**Aim of the task**
Only the lines below starting at the one that contains "This screenshot has width=639, height=367." and ending at the one that contains "Task: Toggle the Lock Owner checkbox" are to be reproduced, exactly and with both ends kept.

**Task input**
◇ ◇ ◇ ◇

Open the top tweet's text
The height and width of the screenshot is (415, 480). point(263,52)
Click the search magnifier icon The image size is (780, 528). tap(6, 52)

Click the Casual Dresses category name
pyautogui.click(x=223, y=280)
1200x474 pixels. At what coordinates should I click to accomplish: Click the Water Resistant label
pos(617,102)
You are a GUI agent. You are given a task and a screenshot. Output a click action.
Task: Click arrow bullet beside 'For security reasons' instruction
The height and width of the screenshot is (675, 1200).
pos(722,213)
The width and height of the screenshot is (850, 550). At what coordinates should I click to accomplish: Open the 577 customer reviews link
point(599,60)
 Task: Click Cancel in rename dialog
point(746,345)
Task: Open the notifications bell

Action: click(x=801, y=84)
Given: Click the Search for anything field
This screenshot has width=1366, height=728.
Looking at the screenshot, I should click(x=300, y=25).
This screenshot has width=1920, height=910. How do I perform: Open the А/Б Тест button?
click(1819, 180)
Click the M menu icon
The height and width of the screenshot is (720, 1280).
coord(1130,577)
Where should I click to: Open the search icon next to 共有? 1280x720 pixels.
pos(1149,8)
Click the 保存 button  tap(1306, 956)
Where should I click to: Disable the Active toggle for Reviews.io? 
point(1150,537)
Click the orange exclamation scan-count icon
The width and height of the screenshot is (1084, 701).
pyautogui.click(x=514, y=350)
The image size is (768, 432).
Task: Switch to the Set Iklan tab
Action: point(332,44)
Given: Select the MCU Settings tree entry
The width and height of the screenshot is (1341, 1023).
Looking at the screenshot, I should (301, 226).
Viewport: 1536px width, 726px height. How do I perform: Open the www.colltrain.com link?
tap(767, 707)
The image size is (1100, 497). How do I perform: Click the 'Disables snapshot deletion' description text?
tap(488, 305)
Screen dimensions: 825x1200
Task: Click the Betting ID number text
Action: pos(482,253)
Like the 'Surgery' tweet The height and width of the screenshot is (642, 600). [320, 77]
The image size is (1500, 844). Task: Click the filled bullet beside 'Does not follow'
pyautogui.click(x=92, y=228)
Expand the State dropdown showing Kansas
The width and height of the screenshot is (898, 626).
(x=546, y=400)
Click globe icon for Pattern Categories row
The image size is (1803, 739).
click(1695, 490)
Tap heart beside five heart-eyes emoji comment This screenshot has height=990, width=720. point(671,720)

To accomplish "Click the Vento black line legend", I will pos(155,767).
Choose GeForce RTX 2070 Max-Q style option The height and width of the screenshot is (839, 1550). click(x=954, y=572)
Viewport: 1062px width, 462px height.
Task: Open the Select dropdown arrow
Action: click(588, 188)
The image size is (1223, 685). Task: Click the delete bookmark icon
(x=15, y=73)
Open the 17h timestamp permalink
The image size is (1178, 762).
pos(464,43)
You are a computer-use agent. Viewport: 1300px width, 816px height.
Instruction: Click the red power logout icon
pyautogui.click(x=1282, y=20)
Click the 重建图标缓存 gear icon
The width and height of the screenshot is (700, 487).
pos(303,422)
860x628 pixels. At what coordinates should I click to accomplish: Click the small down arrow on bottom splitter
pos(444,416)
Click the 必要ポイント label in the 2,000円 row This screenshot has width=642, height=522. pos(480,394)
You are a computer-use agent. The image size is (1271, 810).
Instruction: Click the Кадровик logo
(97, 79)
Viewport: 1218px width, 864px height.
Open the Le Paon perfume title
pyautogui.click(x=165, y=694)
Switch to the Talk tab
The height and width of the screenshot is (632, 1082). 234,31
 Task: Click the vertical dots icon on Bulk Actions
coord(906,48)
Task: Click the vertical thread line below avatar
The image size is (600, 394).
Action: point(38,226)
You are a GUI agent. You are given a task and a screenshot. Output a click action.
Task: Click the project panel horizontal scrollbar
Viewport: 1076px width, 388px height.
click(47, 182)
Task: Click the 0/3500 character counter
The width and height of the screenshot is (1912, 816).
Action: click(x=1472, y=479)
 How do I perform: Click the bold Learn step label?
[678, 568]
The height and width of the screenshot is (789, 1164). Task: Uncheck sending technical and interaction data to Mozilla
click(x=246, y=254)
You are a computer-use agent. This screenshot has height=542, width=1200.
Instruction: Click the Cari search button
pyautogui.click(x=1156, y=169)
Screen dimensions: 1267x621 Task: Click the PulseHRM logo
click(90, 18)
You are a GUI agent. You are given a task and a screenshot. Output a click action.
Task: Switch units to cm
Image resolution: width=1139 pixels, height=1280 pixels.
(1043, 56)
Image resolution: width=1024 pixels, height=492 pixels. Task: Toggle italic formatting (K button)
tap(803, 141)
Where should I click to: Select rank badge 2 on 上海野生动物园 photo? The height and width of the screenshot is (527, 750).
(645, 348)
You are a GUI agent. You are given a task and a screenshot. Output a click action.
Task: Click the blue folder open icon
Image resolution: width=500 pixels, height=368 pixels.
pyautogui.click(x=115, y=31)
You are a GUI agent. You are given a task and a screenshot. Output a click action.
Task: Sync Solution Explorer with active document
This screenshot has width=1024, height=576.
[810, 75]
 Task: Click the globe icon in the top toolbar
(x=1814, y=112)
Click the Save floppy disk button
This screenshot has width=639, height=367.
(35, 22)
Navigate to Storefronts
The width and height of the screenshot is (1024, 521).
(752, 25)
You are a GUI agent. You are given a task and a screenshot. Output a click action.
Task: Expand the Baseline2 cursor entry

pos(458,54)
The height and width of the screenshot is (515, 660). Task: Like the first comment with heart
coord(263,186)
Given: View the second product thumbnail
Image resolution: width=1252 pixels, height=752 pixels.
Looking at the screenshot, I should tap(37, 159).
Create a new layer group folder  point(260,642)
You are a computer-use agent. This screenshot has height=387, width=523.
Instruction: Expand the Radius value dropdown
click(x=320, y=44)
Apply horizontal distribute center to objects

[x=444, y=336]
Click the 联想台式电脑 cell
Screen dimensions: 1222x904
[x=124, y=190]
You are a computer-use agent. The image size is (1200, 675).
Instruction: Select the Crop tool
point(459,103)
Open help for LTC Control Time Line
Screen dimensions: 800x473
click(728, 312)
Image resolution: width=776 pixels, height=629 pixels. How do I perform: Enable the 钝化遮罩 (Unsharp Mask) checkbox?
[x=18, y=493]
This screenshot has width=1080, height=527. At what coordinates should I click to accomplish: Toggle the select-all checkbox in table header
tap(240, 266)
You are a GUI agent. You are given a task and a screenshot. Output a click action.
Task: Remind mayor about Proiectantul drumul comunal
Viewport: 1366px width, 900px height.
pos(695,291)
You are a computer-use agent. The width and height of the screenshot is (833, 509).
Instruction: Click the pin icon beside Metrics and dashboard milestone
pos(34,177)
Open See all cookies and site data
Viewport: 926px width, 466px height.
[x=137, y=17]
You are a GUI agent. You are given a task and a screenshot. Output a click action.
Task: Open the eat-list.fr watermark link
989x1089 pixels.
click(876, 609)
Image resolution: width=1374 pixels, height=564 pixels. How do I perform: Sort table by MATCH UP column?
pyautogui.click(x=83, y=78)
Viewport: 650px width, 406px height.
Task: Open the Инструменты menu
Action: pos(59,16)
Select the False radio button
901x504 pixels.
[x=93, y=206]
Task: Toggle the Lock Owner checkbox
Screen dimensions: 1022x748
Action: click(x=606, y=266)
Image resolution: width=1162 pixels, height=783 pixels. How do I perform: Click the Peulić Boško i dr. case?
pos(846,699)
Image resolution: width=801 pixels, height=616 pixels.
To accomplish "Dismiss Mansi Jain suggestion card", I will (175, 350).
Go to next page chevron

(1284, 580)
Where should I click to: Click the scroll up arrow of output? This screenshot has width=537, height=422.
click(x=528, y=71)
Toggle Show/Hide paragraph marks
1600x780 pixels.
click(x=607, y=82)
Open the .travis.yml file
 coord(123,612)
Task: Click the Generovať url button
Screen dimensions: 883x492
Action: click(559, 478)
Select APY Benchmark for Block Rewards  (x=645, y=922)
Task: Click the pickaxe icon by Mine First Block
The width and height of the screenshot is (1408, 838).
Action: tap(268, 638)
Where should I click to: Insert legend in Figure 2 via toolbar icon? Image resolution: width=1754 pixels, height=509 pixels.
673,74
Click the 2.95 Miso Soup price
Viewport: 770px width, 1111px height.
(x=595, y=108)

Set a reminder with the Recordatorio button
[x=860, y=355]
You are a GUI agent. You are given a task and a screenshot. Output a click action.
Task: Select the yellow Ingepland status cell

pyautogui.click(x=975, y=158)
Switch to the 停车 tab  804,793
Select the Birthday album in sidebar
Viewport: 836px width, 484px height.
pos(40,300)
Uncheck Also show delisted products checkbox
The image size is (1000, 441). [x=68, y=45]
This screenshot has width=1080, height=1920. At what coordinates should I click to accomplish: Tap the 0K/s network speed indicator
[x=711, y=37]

◇ ◇ ◇ ◇

**Exercise solution**
This screenshot has width=639, height=367.
(35, 22)
Navigate to Storefronts
The width and height of the screenshot is (1024, 521).
(752, 25)
You are a GUI agent. You are given a task and a screenshot. Output a click action.
Task: Expand the Baseline2 cursor entry

pos(458,54)
The height and width of the screenshot is (515, 660). Task: Like the first comment with heart
coord(263,186)
Given: View the second product thumbnail
Image resolution: width=1252 pixels, height=752 pixels.
Looking at the screenshot, I should tap(37, 159).
Create a new layer group folder  point(260,642)
You are a computer-use agent. This screenshot has height=387, width=523.
Instruction: Expand the Radius value dropdown
click(x=320, y=44)
Apply horizontal distribute center to objects

[x=444, y=336]
Click the 联想台式电脑 cell
Screen dimensions: 1222x904
[x=124, y=190]
You are a computer-use agent. The image size is (1200, 675).
Instruction: Select the Crop tool
point(459,103)
Open help for LTC Control Time Line
Screen dimensions: 800x473
click(728, 312)
Image resolution: width=776 pixels, height=629 pixels. How do I perform: Enable the 钝化遮罩 (Unsharp Mask) checkbox?
[x=18, y=493]
This screenshot has width=1080, height=527. At what coordinates should I click to accomplish: Toggle the select-all checkbox in table header
tap(240, 266)
You are a GUI agent. You are given a task and a screenshot. Output a click action.
Task: Remind mayor about Proiectantul drumul comunal
Viewport: 1366px width, 900px height.
pos(695,291)
You are a computer-use agent. The width and height of the screenshot is (833, 509).
Instruction: Click the pin icon beside Metrics and dashboard milestone
pos(34,177)
Open See all cookies and site data
Viewport: 926px width, 466px height.
[x=137, y=17]
You are a GUI agent. You are given a task and a screenshot. Output a click action.
Task: Open the eat-list.fr watermark link
989x1089 pixels.
click(876, 609)
Image resolution: width=1374 pixels, height=564 pixels. How do I perform: Sort table by MATCH UP column?
pyautogui.click(x=83, y=78)
Viewport: 650px width, 406px height.
Task: Open the Инструменты menu
Action: pos(59,16)
Select the False radio button
901x504 pixels.
[x=93, y=206]
Task: Toggle the Lock Owner checkbox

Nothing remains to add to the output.